Effect of therapeutic drug monitoring vs standard therapy during infliximab induction on disease remission in patients with chronic immune-mediated inflammatory diseases: A randomized clinical trial
JAMA May 12, 2021
Syversen SW, Goll GL, Jorgensen KK, et al. - This study sought to evaluate if therapeutic drug monitoring (TDM) during initiation of infliximab therapy improves treatment efficacy compared with standard infliximab therapy without TDM. Researchers designed a randomized, parallel-group, open-label clinical trial including a total of 411 adults with rheumatoid arthritis, spondyloarthritis, psoriatic arthritis, ulcerative colitis, Crohn disease, or psoriasis initiating infliximab therapy in 21 hospitals in Norway.

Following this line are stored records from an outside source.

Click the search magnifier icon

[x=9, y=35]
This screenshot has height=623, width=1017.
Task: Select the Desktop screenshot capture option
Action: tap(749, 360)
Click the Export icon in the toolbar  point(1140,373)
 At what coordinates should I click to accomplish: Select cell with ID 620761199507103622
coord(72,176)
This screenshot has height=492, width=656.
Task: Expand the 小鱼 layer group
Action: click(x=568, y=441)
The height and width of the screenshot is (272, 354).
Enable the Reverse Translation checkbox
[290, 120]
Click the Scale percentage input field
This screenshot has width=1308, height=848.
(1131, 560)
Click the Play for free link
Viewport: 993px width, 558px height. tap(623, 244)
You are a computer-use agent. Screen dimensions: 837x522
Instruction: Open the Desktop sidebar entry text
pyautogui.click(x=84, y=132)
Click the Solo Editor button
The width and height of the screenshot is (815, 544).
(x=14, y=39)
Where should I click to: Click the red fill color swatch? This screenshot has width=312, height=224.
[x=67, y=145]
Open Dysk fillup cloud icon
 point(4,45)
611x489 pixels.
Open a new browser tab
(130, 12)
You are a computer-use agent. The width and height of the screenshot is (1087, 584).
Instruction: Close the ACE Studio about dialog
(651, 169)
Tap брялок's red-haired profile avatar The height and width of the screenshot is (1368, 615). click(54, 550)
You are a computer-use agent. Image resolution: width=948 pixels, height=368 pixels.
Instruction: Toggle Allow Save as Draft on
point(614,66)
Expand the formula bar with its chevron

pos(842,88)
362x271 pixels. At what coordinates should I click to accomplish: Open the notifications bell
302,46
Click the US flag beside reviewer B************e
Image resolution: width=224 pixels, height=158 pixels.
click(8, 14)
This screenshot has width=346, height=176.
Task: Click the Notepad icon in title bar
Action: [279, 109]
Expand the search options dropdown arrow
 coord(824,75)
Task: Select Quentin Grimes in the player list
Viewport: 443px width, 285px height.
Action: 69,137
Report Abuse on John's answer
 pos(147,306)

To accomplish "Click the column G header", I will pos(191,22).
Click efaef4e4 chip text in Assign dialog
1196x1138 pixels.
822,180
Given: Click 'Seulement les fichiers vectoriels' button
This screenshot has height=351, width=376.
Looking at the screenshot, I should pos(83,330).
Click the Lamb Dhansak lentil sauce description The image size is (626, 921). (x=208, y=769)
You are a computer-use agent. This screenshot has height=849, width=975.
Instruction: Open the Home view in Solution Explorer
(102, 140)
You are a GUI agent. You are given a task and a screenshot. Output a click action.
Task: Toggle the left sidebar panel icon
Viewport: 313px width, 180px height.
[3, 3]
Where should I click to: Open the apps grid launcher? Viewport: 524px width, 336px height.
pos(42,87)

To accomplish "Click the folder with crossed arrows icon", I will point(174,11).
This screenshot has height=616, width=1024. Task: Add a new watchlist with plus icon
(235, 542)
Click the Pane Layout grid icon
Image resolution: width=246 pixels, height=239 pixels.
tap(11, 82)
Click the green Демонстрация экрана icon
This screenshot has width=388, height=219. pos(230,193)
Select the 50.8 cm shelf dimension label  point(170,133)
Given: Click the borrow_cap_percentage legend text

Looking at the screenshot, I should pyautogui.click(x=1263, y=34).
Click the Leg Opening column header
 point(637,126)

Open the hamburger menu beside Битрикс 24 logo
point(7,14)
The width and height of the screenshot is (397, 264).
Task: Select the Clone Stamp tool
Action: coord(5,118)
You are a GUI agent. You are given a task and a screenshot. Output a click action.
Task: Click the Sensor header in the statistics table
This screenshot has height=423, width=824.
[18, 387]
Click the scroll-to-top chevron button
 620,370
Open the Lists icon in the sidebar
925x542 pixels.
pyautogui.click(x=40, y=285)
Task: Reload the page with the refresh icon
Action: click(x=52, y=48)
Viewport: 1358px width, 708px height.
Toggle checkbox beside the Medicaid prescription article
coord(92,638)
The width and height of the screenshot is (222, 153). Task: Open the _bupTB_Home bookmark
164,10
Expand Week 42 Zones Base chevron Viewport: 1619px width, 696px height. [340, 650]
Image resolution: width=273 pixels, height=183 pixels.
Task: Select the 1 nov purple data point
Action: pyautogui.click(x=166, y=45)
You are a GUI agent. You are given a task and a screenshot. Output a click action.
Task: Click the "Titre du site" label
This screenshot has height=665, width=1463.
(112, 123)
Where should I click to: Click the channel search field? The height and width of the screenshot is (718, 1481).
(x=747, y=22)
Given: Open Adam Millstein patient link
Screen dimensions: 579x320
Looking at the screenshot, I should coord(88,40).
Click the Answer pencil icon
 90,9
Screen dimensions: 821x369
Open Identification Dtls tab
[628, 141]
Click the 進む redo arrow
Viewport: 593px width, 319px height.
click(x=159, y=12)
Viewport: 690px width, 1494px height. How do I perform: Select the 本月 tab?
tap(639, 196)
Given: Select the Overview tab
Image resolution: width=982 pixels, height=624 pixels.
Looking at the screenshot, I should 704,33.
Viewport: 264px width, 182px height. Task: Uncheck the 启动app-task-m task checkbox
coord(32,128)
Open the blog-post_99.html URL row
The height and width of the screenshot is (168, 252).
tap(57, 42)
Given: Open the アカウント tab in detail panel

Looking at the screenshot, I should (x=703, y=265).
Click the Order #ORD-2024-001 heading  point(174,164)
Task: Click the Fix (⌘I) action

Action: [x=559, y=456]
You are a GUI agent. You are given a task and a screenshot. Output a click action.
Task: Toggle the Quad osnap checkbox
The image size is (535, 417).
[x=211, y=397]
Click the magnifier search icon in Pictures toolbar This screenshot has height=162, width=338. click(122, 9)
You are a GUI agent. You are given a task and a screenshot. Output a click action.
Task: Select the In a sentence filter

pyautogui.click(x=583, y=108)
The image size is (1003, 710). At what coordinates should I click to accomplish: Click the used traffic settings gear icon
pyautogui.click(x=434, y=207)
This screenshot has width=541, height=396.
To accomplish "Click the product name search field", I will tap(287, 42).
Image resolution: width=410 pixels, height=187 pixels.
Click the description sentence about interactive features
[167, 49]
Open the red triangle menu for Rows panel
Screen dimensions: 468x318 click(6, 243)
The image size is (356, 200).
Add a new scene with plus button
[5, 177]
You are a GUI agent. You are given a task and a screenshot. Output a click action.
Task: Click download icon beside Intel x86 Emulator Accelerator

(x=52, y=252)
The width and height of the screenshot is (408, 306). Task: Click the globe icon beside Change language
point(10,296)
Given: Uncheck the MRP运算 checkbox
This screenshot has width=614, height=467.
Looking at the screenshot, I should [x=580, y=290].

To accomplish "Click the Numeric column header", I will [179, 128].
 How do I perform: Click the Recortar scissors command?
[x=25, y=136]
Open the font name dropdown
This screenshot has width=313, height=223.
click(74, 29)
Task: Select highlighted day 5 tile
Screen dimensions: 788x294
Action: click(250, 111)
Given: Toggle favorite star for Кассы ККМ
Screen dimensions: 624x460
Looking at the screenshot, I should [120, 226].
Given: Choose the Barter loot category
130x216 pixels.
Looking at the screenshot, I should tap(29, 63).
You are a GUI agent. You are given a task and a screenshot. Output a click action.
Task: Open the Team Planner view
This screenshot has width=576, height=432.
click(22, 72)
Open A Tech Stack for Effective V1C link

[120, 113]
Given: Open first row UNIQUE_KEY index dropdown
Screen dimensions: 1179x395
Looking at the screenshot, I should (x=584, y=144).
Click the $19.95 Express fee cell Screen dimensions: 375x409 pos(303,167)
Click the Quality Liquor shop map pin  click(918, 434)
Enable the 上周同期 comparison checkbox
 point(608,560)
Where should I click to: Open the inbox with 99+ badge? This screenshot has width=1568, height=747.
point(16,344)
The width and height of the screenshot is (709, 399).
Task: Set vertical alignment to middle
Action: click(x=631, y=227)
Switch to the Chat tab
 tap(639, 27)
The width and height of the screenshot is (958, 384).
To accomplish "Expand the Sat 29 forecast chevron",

Individuals were enrolled from March 1, 2017, to January 10, 2019. Individuals were assigned randomly in a 1:1 ratio to receive proactive TDM with dose and interval adjustments based on scheduled monitoring of serum drug levels and antidrug antibodies (TDM group; n = 207) or standard infliximab therapy without drug and antibody level monitoring (standard therapy group; n = 204). Researchers enrolled 398 patients (198 in the TDM group and 200 in the standard therapy group) who received their randomized intervention among 411 randomized patients (mean age, 44.7 [SD, 14.9] years; 209 women [51%]). Proactive therapeutic drug monitoring, compared with standard therapy, did not significantly improve clinical remission rates over 30 weeks among patients with immune-mediated inflammatory diseases initiating treatment with infliximab. The data do not support the routine use of therapeutic drug monitoring during infliximab induction for improving disease remission rates.